ContraVille? Konami Signs Up to Make Games for Zynga.com

There are no allegiances in gaming anymore.  There was a time when developing games for the Nintendo Entertainment System meant that you were strongly pressured not to make games for other consoles.  For me, I was on the Nintendo ship until they lost Square and Final Fantasy VII was produced for the Sony Playstation.  Well, these days platform creators like Nintendo and Sony have new competition in the form of Zynga and OnLive, and Zynga just recently announced that Konami, one of the largest console game makers in the world, will be producing games for their new Zynga.com platform.

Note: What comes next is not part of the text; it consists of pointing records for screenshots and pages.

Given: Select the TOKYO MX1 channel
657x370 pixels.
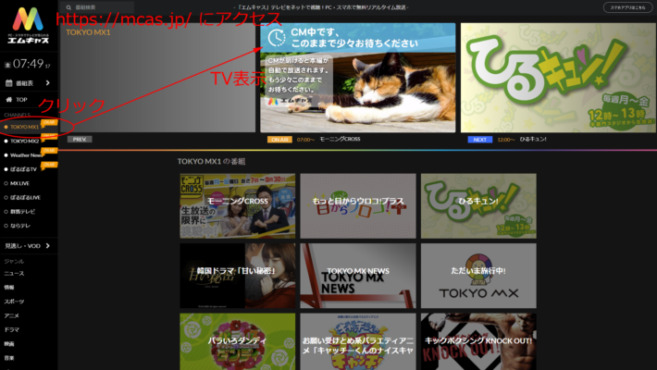Looking at the screenshot, I should click(x=26, y=127).
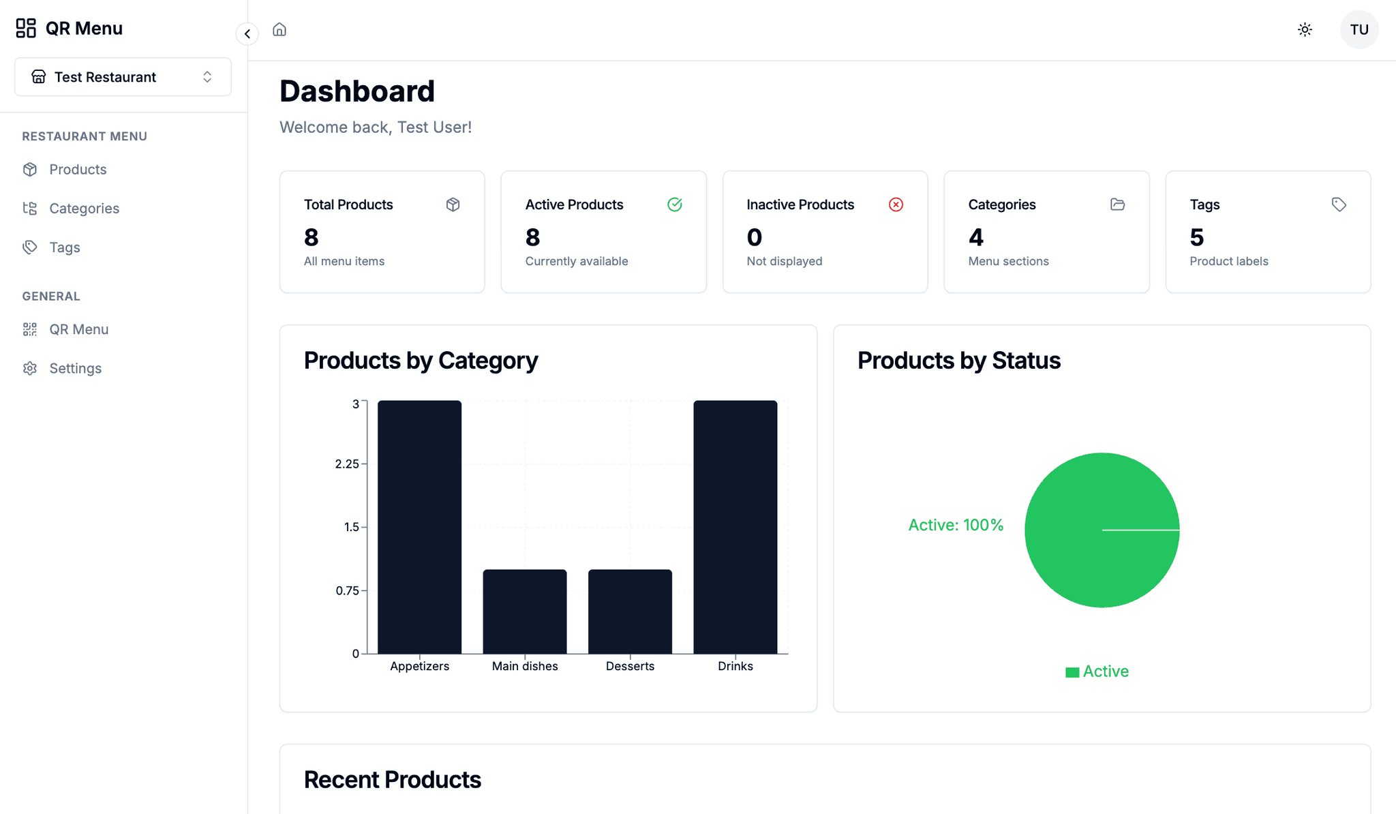The image size is (1396, 814).
Task: Click the folder icon on Categories card
Action: [x=1117, y=205]
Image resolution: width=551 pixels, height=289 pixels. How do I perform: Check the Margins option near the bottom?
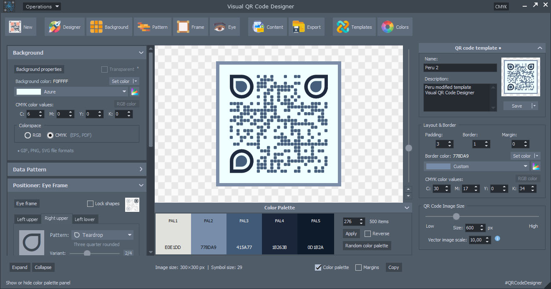coord(358,267)
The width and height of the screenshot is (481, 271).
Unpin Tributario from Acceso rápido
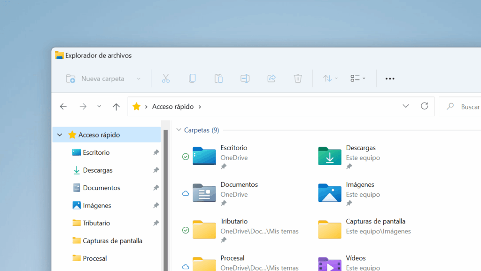tap(155, 223)
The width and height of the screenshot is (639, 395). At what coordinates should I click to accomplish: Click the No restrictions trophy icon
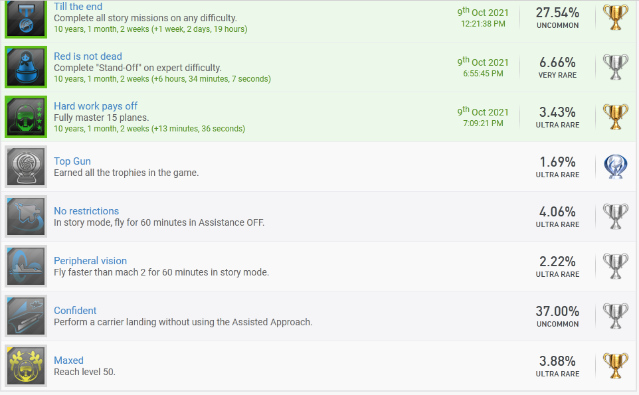click(x=27, y=216)
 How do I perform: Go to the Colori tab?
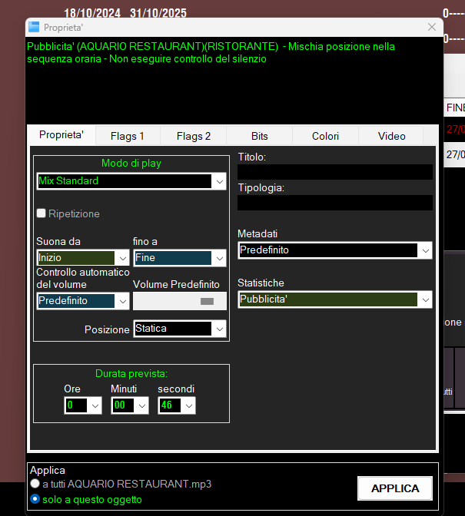[325, 136]
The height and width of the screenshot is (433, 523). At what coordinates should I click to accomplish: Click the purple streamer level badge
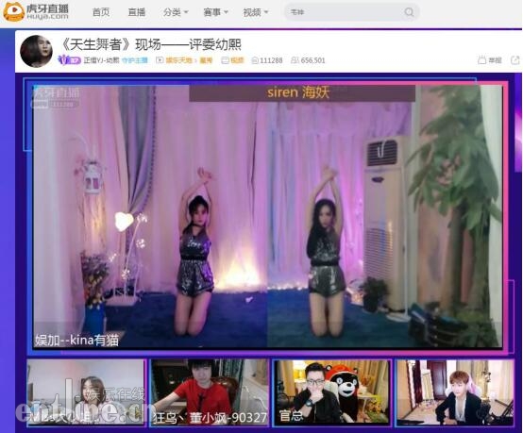point(69,60)
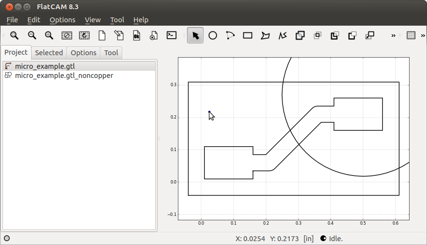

The news was reported by Rob Dyer, the head of publishing at Zynga who’s heading up the Zynga.com platform, at GDC in San Francisco on Thursday.  In addition to Konami, Zynga has recruited Playdemic and Rebellion as well, and explained a few details of the payment process.  When using Facebook credits as most of the games use right now, these publishers will be getting 70% of the 70% of revenue that Zynga gets, putting publishers at receiving 49% of revenue from a sale on Zynga.com.

That said, games that appear on Zynga.com will take advantage of massive cross-advertising opportunities and will join one the fastest growing social gaming company on the web.  It may be a great long term strategy to join the network and make your games known to gamers as Zynga.com continues to expand and provide new offerings.  Inside Social Games points out that “Konami and Rebellion also make for strange bedfellows as both developers have little to no experience in social games.”  This is true of Zynga’s strategy at this point, and speaks to the fact that Zynga must be aggressively courting small game publishers right now to get them to join the network — it would be quite difficult to persuade even mid-size game publishers to join and give 30% of their revenue to Zynga.

We’ll see how things progress for Zynga.com, and whether they begin to mould themselves into their own social network in the future.  Are they attempting to go the route of something like OMGPOP?